Did Ban Ki-moon achieve anything in Rwanda?

UN Chief Ban Ki-moon left Rwanda on Wednesday, a very disappointed man but he will at least take solace in the publicity, his trip has engineered for the much talked about report, which surely, now looks set to be slightly modified.

Having been sworn in on Tuesday as the country’s newly elected head of state, President Paul Kagame could not have wished for a better guest. Mr. Moon (great name by the way) has come to be viewed in Kigali as the man who Kigali will need if their defence against what they consider a “flawed” and “utterly irresponsible” report, is to be sustained. They need him much as he (as we have seen in these past days) needs them.

Ban Ki-moon unlike his predecessor Koffi Annan is slightly preferred in Kigali. He is seen as a softer option, one that Kigali will effectively manipulate when need be. In contrast with Annan  – who Kigali still sees as someone who was indifferent to its (Kigali’s) demands to transfer genocide convicts to serve their sentences in Rwanda –  Mr Moon is still new and has so far not annoyed Kagame to proportional extents. He is thus seen like some one said to me today “someone they could work with”.

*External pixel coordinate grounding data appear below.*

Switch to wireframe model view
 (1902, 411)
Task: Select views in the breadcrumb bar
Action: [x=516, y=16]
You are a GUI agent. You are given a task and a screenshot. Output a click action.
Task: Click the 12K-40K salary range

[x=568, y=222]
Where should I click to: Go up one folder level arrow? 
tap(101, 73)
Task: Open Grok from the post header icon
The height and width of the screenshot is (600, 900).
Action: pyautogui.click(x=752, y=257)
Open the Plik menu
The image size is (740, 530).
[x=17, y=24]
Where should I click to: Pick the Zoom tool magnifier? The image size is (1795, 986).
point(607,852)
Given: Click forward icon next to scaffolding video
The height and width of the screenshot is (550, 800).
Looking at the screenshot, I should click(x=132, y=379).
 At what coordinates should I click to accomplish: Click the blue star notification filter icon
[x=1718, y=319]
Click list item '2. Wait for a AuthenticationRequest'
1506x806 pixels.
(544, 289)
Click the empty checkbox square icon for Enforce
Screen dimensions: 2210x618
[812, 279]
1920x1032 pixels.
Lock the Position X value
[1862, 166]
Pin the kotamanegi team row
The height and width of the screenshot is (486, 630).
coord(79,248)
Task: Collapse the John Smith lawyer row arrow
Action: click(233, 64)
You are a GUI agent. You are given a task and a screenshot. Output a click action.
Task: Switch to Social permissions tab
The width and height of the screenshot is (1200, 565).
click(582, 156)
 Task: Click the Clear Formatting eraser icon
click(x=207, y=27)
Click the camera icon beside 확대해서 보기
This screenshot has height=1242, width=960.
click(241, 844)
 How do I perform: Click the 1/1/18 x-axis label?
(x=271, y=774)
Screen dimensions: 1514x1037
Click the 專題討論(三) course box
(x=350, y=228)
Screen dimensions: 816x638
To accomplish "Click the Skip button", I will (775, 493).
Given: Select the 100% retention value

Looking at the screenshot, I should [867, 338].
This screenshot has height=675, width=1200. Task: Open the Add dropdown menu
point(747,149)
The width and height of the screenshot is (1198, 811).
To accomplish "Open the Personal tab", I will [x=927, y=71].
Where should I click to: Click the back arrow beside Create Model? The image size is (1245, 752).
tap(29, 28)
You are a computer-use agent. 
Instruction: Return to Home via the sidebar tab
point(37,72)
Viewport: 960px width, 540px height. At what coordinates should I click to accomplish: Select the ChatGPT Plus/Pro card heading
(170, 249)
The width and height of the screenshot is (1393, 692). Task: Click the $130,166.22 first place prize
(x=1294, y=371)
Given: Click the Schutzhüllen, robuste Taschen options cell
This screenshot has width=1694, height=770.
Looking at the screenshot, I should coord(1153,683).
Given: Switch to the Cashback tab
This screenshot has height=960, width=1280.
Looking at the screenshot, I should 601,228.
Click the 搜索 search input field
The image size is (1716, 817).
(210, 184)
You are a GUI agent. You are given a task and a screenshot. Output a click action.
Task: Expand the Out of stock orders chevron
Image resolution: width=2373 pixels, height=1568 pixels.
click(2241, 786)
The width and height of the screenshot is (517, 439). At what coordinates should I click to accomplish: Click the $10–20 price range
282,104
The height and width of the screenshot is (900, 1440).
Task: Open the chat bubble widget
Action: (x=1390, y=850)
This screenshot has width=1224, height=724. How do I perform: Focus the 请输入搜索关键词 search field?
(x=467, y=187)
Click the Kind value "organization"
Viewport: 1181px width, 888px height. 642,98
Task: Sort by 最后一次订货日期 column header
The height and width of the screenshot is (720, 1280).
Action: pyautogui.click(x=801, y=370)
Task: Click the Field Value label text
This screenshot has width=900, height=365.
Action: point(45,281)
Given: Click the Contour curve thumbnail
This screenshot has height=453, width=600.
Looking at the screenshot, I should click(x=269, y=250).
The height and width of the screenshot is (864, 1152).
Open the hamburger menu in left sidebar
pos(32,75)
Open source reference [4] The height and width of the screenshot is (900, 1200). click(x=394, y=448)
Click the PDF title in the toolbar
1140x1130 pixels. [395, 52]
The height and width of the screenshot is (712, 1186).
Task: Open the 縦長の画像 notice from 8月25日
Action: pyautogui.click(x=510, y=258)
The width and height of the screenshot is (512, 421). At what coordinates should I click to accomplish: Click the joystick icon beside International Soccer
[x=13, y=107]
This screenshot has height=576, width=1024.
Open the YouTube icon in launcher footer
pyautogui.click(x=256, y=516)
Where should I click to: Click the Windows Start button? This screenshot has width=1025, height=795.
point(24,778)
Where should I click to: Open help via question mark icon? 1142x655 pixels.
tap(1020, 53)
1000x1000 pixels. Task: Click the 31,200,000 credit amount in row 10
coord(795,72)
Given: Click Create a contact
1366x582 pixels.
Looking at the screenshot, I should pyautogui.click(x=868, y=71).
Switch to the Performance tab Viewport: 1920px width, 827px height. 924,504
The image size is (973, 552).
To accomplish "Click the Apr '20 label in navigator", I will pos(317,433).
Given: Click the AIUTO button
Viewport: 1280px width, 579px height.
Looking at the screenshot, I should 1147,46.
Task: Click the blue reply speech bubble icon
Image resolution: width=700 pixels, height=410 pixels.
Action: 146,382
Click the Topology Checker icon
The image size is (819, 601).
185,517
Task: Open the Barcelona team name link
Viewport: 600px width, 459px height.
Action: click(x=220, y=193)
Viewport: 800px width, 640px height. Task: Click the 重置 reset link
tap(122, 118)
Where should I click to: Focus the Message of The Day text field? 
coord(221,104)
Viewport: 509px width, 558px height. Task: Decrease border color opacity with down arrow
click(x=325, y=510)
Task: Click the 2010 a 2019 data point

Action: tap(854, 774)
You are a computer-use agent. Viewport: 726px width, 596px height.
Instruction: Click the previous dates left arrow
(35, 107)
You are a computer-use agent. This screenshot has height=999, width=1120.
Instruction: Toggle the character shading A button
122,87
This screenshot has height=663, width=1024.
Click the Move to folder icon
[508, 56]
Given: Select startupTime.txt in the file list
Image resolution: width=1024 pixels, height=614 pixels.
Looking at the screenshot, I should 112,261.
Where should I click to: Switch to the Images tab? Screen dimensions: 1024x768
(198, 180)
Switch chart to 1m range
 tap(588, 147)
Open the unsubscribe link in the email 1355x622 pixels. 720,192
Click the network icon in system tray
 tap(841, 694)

His quick visit to Kigali was thus not by accident. Kigali wanted this so badly to try and beseech him to consider not going ahead with the publication of the report, or to at least, change the wording and phrasing, in a way that is not as incriminating. Whether they achieved this, no one really knows. Even my ever so alert sources were beaten to the details of this meeting. The meeting took a short while and even when they emerged out of the room, no one seemed ready for any questions. Tough!

Somewhere within Moon’s organisation lies a document that most of the world except Kigali, would rather, it were published.  It is a draft document detailing what happened in the Congo between 1993-2003, whether the atrocities committed there, much as they are definitely crimes against humanity, can be classed as genocide against Hutus. There are many at the UN who would like to see the report released once and for all so the furore about it can come to an end.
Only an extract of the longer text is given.